More than anything, building a successful eCommerce store requires a strong financial footing. Without it, no matter how memorable your store’s name is or the quality of your products, there won’t be the foundation for long-term success. Yet, before you get the funding for your eCommerce store, there are important questions you need to ask. Let’s take a look at five of them!
What Type of Investment Should I Look For?
Given how many different types of funding you can get for an eCommerce store, it’s a good idea to consider what type of investment you want. Crowdfunding, for instance, might sound like a good idea, but what guarantees are there to generate sufficient interest. Likewise, is a secured line of credit or bank loan going to be sufficient to meet your needs. Ultimately, the most important factor is what will be good for your business over the short and long-term.

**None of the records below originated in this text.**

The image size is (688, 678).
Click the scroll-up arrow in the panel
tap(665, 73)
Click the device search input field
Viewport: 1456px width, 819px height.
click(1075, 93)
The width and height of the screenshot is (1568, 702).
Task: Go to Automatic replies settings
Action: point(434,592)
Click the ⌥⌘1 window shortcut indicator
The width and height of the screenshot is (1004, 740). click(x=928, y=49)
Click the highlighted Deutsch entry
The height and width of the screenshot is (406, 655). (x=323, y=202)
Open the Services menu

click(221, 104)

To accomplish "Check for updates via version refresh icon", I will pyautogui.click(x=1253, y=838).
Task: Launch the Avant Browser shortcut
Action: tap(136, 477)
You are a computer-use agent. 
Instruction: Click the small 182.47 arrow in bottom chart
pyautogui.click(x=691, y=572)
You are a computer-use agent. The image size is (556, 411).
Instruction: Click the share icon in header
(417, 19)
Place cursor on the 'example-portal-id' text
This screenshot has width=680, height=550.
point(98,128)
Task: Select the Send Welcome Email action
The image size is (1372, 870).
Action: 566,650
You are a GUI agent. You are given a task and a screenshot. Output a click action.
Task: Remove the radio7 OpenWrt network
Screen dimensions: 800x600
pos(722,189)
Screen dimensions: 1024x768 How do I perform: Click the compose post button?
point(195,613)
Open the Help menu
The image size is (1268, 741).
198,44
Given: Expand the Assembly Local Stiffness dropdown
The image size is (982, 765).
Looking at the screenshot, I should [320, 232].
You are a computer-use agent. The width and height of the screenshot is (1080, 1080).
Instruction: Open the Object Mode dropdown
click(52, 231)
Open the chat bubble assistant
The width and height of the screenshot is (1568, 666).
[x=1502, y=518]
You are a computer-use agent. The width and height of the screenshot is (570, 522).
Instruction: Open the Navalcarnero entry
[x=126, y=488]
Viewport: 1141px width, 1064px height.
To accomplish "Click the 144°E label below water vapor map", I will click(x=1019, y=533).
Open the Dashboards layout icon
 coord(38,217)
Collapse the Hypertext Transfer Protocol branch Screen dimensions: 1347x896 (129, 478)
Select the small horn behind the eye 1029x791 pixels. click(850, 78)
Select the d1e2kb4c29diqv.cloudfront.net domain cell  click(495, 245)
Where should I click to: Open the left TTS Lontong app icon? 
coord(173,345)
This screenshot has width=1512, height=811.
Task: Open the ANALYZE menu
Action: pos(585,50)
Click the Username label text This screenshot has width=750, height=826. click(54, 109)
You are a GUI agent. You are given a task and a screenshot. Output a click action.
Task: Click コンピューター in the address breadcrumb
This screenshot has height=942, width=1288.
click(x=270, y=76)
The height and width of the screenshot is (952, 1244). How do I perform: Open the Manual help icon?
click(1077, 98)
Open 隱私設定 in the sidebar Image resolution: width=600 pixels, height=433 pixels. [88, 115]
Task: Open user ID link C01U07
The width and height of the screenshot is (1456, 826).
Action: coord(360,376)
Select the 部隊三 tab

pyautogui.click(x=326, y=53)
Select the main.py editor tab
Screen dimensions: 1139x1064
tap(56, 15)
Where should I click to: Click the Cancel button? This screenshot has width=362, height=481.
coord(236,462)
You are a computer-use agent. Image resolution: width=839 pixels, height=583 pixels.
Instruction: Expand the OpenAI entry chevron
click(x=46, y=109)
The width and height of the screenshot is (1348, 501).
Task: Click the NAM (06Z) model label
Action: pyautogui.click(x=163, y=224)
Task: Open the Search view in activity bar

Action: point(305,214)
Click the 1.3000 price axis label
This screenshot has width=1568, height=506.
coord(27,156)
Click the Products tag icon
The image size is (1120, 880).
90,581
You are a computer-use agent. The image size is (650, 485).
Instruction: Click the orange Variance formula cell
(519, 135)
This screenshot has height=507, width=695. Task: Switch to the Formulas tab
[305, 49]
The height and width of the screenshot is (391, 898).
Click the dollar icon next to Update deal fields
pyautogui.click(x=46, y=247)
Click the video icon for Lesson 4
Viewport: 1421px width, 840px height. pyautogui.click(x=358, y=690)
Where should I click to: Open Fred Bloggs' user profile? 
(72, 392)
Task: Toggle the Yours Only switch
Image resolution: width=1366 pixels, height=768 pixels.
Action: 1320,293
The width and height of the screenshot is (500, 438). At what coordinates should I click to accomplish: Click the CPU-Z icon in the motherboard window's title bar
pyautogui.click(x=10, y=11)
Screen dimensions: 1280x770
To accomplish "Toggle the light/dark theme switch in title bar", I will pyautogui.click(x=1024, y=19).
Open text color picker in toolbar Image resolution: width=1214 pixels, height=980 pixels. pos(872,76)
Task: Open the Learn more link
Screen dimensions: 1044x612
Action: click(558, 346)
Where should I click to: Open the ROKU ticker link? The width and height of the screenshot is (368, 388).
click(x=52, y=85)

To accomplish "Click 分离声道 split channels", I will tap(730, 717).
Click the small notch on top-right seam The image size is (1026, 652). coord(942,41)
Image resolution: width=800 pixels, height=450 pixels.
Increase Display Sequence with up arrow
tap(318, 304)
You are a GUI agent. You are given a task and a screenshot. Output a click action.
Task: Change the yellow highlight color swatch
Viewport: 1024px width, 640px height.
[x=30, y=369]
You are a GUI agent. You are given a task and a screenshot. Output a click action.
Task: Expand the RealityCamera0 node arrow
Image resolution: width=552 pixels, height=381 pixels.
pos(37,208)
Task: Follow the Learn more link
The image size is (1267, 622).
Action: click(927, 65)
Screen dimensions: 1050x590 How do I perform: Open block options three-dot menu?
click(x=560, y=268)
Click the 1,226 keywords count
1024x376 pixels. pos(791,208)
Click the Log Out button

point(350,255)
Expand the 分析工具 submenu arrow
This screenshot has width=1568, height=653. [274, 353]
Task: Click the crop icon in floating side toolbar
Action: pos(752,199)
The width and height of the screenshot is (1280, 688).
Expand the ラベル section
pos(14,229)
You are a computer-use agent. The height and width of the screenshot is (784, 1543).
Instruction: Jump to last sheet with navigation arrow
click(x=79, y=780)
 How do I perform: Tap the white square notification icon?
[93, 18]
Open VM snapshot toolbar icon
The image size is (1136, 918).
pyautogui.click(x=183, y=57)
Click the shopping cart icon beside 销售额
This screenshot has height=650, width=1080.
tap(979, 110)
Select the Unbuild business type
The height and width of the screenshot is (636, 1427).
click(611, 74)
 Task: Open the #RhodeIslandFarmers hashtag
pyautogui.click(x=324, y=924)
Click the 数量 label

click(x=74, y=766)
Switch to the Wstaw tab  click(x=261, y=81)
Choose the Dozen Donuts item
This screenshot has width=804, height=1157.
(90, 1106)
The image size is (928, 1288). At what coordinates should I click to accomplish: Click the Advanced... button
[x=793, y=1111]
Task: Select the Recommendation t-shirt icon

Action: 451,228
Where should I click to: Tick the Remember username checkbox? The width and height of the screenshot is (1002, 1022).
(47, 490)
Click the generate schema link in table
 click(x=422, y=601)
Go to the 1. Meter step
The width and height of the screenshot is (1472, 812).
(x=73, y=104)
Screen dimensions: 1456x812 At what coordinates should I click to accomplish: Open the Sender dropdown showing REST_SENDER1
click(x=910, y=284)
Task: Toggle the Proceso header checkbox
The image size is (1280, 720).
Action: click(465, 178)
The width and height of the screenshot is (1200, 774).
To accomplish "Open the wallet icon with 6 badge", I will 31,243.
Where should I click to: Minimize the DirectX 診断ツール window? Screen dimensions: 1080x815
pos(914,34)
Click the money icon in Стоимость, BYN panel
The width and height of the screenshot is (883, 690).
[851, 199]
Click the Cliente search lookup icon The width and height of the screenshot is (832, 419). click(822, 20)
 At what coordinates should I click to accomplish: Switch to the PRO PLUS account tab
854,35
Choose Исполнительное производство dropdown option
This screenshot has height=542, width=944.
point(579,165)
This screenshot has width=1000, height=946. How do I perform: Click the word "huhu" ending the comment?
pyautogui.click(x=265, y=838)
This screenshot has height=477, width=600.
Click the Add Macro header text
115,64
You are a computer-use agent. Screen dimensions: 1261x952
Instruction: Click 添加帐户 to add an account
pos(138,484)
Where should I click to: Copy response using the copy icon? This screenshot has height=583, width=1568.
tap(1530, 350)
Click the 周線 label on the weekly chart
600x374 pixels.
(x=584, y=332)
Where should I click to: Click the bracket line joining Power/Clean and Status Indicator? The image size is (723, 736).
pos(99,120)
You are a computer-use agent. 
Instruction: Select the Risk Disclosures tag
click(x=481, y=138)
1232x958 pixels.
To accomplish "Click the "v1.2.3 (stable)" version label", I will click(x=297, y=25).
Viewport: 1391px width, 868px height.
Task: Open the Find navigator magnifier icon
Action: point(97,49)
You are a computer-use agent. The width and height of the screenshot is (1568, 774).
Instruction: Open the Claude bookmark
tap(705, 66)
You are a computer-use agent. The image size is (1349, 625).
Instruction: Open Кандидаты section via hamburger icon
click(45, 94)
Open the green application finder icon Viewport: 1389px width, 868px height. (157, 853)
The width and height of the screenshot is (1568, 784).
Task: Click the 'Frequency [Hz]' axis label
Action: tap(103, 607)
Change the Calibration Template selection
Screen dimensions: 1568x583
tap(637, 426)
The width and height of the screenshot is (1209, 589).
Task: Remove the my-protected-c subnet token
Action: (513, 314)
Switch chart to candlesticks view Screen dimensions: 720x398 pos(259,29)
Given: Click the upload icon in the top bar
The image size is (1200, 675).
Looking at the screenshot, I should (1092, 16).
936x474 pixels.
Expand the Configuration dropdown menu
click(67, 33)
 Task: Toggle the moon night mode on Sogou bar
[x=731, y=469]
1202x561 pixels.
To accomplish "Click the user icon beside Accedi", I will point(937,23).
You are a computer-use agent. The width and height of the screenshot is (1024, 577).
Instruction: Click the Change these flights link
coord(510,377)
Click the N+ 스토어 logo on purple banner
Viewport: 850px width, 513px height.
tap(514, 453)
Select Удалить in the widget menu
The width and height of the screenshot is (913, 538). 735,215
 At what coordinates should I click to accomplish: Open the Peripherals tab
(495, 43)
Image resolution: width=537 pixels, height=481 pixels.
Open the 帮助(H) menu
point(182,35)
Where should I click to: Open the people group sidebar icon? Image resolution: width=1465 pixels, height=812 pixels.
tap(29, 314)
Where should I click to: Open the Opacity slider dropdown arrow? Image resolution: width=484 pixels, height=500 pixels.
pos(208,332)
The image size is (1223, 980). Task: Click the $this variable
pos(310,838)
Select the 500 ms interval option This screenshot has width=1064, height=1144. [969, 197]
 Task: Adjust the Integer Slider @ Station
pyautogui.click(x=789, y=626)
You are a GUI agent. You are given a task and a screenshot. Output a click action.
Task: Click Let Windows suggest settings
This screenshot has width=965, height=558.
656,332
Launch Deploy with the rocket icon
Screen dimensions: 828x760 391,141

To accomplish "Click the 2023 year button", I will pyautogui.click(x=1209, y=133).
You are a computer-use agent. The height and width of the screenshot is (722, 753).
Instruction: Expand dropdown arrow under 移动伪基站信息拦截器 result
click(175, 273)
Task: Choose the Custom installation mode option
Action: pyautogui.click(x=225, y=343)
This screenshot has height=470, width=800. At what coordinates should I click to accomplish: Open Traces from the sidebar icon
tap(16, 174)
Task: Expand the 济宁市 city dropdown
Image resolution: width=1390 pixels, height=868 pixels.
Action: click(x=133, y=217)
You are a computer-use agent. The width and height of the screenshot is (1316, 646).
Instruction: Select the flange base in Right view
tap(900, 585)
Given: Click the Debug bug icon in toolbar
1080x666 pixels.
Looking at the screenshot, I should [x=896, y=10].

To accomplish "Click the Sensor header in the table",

How Much Am I Willing to Relinquish?
There’s no getting around the reality that many types of funding hinge on you ceding some degree of control and influence in exchange for outside financing. For instance, equity funding typically requires you to allocate some degree of equity to an investor. Ask yourself how much influence and control you’re prepared to give to someone else if you go down such a route.
Is There Enough Spare Time to Devote to Fundraising?
Fundraising is a time-consuming process. After all, depending on the source of your funding, you’ll likely have to develop a solid pitch deck, a cohesive business plan, and more. That doesn’t even take account of potential commitments you’ll have to investors, such as organizing meetings and taking Zoom calls.
Am I Ready to Answer Any and All Questions to Get Funding?
No matter what type of funding you seek, whether it’s a traditional bank loan or revenue-share financing, there’s likely going to be a lot of scrutiny before any commitment is made. With that in mind, it’s important to be sure that you’ll be able to fully address any questions, queries, etc beyond the pitch deck.
Do I Have an Understanding of What an Investor Wants?
Beyond pitch decks, business plans, and meetings, there are other variables to factor in depending on the type of funding you receive. In fact, an investor’s expectations can evolve over time, particularly after the initial funding. For instance, you might need to provide concrete revenue estimates or evidence of a sustainable, long-term cash flow.